Students pay substantially higher college prices than prior generations due to decades of funding cuts to education. College expenditures have risen by more than 16 percent in the last ten years, while student debt has risen by 99 percent (Norvilitis & Linn, 2021, par. 1). Today, nearly 70% of first-year college students obtain funding to fund their schooling, but they also take out higher amounts of loans (Norvilitis & Linn, 2021, par. 1). Furthermore, young graduates have joined the workforce in one of the most challenging job markets for young people. According to the Pew Research Center examination, 2020 college graduates had a more significant drop in workforce participation than those who graduated during the Great Recession (Norvilitis & Linn, 2021, par. 3). According to figures from the Federal Reserve, millennials own only 5% of the country’s wealth, while baby boomers own 52% (Norvilitis & Linn, 2021, par. 1). Consequently, the amount of money modern students hold at the possession significantly decreases over the years.
Student debt affects borrowers over time through increasing loan burdens, reducing credit scores, and ultimately limiting their purchasing power. Because student debt affects young people disproportionately, they may be less able to engage in — and contribute to — the overall economy. According to the Federal Reserve, student debt deducts about 0.05 percent of GDP each year (Markle, 2019, par. 1). While the force distribution may look minor, as debtors struggle to purchase homes, save for retirement, and invest in stocks, the impact may grow. Furthermore, many borrowers are projected to renege on their student loans, which is a source of anxiety. Approximately $158.5 billion in government-administered student loan debt is already in default, with the total amount likely to rise after the federal student loan repayments halt ends (Markle, 2019, par. 1). According to Brookings and ADP data, about 40% of debtors will default on their student loans by 2023, and loan payments accounted for 35% of highly unfavorable loan amounts (Markle, 2019, par. 4). Thus, the argumentation described above evidently demonstrates in which way the economy of US is at risk due to the current student loan system.

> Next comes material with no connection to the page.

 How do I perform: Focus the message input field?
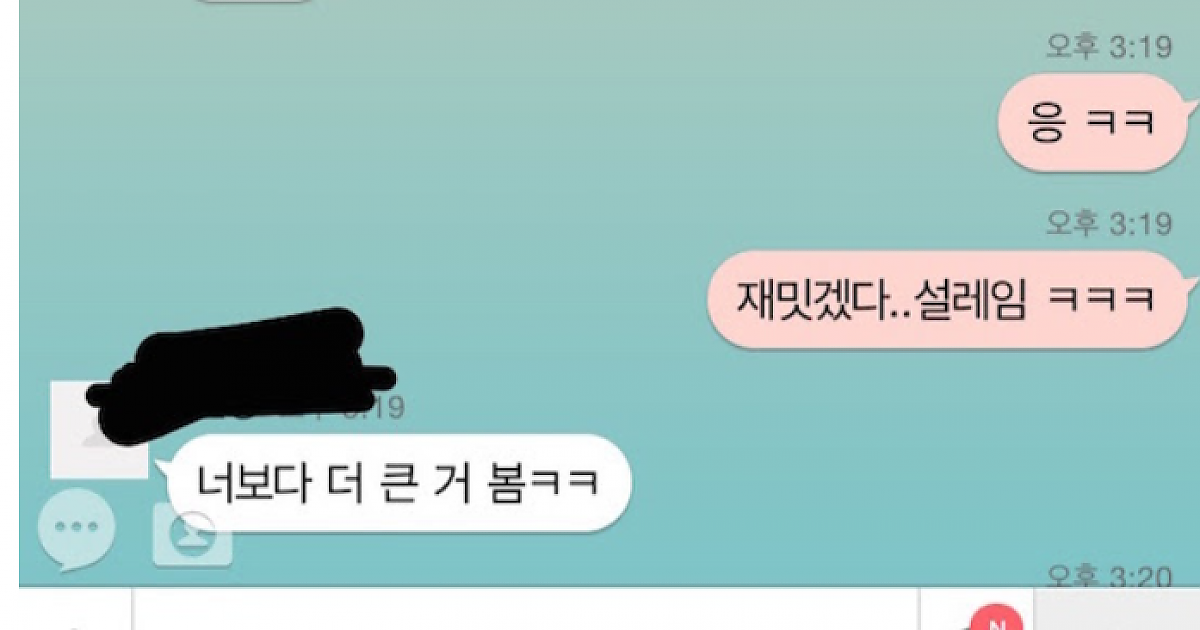526,609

However, there are example of an effective system of student funding in Finland, where it provides free secondary and tertiary education. The government department KELA provides financial assistance (OKM, 2022). The majority of student financial help goes to students in higher education, but small volumes are provided to students in secondary school (OKM, 2022). Individuals well over the age of twenty who live alone receive advantages regardless of their parents’ wealth in higher education (OKM, 2022). Learners in bachelor of science and master’s degree programs are eligible for financial aid in tertiary education (OKM, 2022). Only months devoted to actively studying are funded; in the summer, unless a particular season learning plan is prepared and fulfilled, benefits cease (OKM, 2022). Thus, such system is proven to be more efficient and careful for the citizens and their financial well-being.
In conclusion, the analysis presented supported the claim that the U.S. student debt system has a severe negative impact on the functioning of the economy. Statistics were cited confirming that students have to pay higher amounts over time, which negatively affects the inflation process. Moreover, it has been explained and proven why the above factor harms purchasing power. Hence, as an alternative, the Finnish system was presented, showing a healthy approach to providing its citizens with higher education.
References
Hess, A. J. (2021). 3 ways student debt impacts the economy. CNBC.
Norvilitis, J. M., & Linn, B. K. (2021). The role of student debt and debt anxiety in college student financial Well-Being. Journal of Student Financial Aid, 50(3), p. 3.
Markle, G. (2019). Crushing debt or savvy strategy? Financial literacy and student perceptions of their student loan debt. Journal of Student Financial Aid, 49(1), p. 5.
OKM. (2022). History of financial aid for students – OKM – ministry of education and culture, Finland. Opetus- Ja Kulttuuriministeriö.